DIRECTIONS:
All records below are to be duplicated exactly, with every picture excluded.

INPUT FOR THIS TASK:
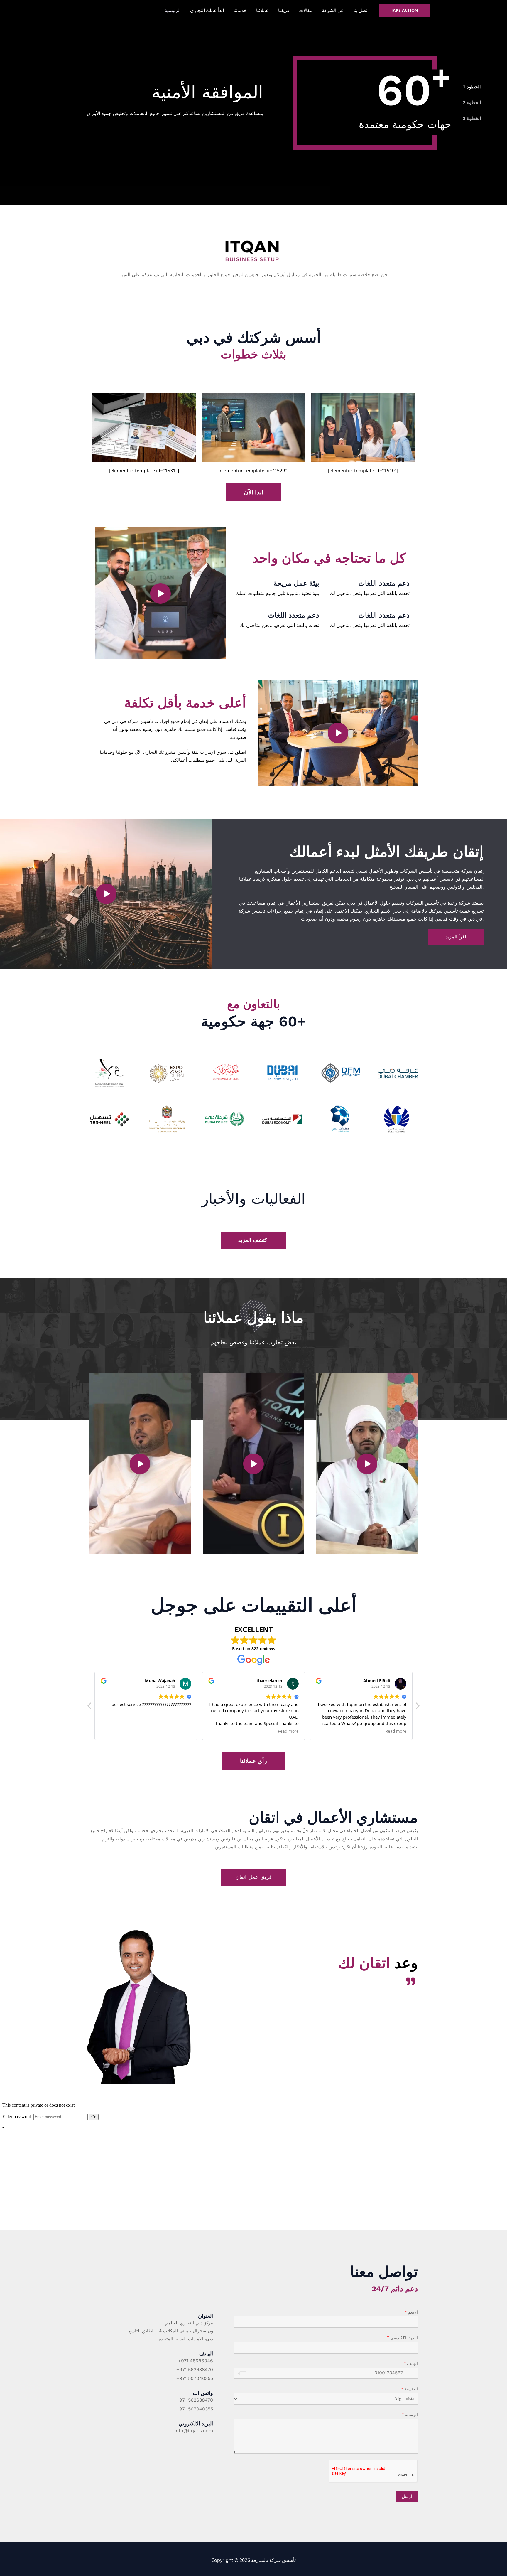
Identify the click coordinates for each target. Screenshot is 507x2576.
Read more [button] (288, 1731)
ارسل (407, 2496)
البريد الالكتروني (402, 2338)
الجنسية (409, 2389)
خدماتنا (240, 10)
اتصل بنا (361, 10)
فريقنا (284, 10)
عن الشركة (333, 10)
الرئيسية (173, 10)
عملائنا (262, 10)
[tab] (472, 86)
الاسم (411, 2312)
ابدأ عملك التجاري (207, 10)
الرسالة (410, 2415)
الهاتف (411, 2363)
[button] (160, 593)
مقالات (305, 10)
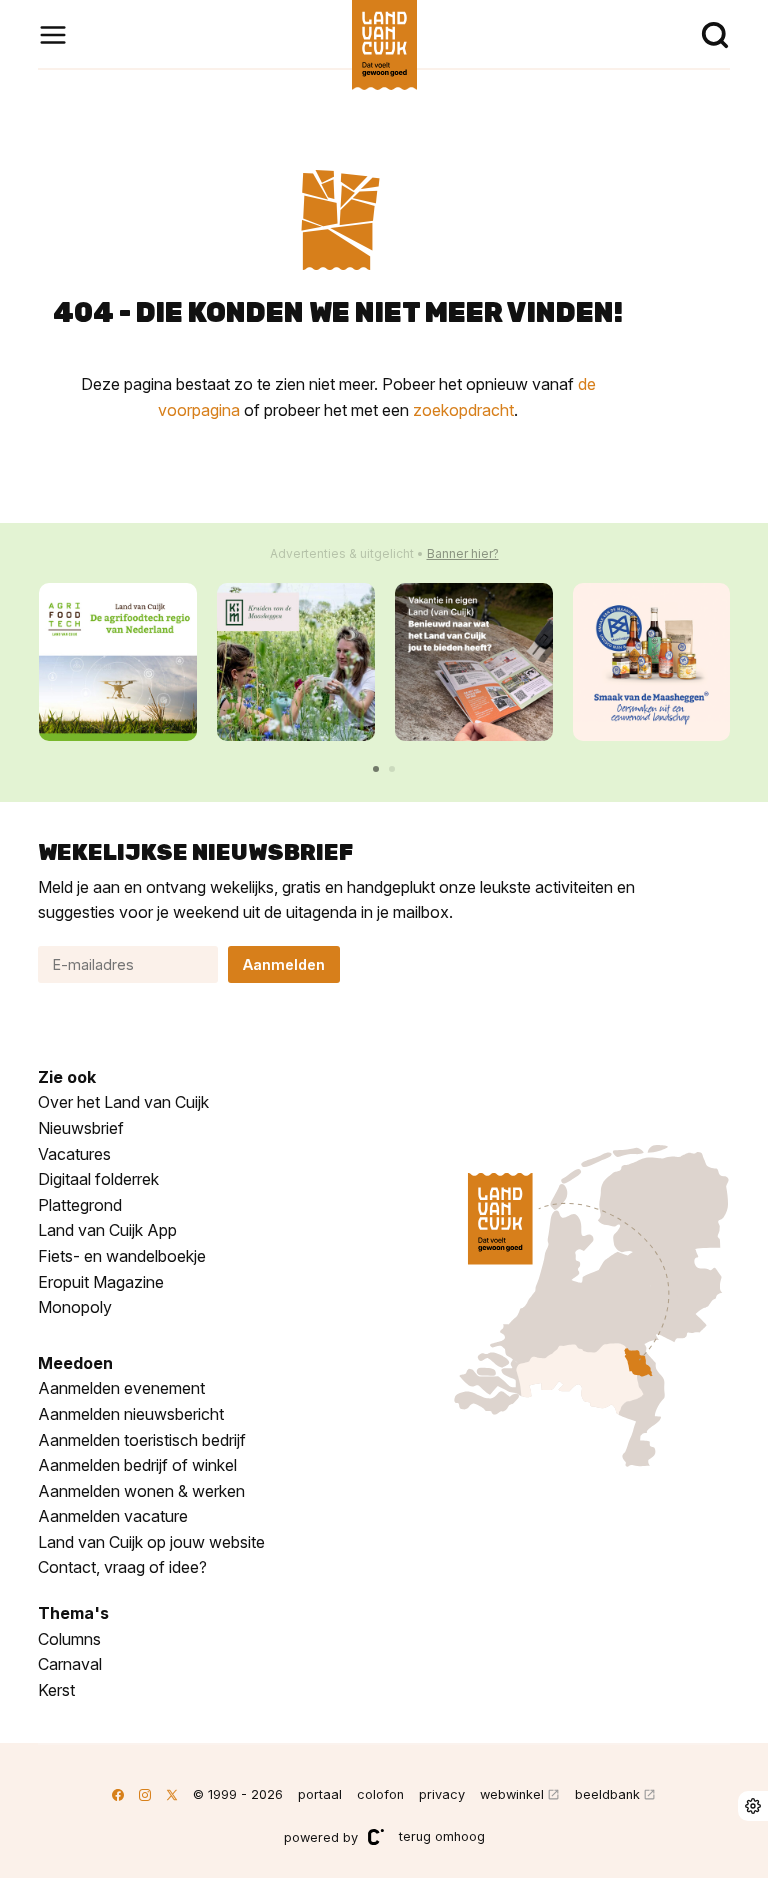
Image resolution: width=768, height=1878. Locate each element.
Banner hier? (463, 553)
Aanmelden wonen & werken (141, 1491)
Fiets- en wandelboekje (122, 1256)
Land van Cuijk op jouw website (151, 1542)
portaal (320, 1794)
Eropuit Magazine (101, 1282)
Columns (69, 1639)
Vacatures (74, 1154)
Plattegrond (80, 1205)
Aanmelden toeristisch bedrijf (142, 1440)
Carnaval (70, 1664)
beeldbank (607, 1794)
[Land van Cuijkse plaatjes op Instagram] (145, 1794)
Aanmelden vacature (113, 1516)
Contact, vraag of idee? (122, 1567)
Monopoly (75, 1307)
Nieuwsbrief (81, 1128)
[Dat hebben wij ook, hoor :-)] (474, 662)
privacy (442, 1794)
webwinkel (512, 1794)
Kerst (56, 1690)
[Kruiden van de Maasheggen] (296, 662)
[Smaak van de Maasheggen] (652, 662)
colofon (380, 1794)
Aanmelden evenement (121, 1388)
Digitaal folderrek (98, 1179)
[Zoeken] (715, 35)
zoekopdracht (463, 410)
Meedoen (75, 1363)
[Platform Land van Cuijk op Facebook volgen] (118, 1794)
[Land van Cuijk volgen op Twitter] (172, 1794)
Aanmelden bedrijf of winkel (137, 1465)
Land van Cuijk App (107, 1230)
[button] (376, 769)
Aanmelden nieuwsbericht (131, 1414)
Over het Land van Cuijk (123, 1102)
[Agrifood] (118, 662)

EXERCISE OUTPUT:
Identify the click coordinates for each target. Screenshot is 507x2576.
Read more [button] (288, 1731)
ارسل (407, 2496)
البريد الالكتروني (402, 2338)
الجنسية (409, 2389)
خدماتنا (240, 10)
اتصل بنا (361, 10)
فريقنا (284, 10)
عن الشركة (333, 10)
الرئيسية (173, 10)
عملائنا (262, 10)
[tab] (472, 86)
الاسم (411, 2312)
ابدأ عملك التجاري (207, 10)
الرسالة (410, 2415)
الهاتف (411, 2363)
[button] (160, 593)
مقالات (305, 10)
Image resolution: width=768, height=1878. Locate each element.
Banner hier? (463, 553)
Aanmelden wonen & werken (141, 1491)
Fiets- en wandelboekje (122, 1256)
Land van Cuijk op jouw website (151, 1542)
portaal (320, 1794)
Eropuit Magazine (101, 1282)
Columns (69, 1639)
Vacatures (74, 1154)
Plattegrond (80, 1205)
Aanmelden toeristisch bedrijf (142, 1440)
Carnaval (70, 1664)
beeldbank (607, 1794)
[Land van Cuijkse plaatjes op Instagram] (145, 1794)
Aanmelden vacature (113, 1516)
Contact, vraag of idee? (122, 1567)
Monopoly (75, 1307)
Nieuwsbrief (81, 1128)
[Dat hebben wij ook, hoor :-)] (474, 662)
privacy (442, 1794)
webwinkel (512, 1794)
Kerst (56, 1690)
[Kruiden van de Maasheggen] (296, 662)
[Smaak van de Maasheggen] (652, 662)
colofon (380, 1794)
Aanmelden evenement (121, 1388)
Digitaal folderrek (98, 1179)
[Zoeken] (715, 35)
zoekopdracht (463, 410)
Meedoen (75, 1363)
[Platform Land van Cuijk op Facebook volgen] (118, 1794)
[Land van Cuijk volgen op Twitter] (172, 1794)
Aanmelden bedrijf of winkel (137, 1465)
Land van Cuijk App (107, 1230)
[button] (376, 769)
Aanmelden nieuwsbericht (131, 1414)
Over het Land van Cuijk (123, 1102)
[Agrifood] (118, 662)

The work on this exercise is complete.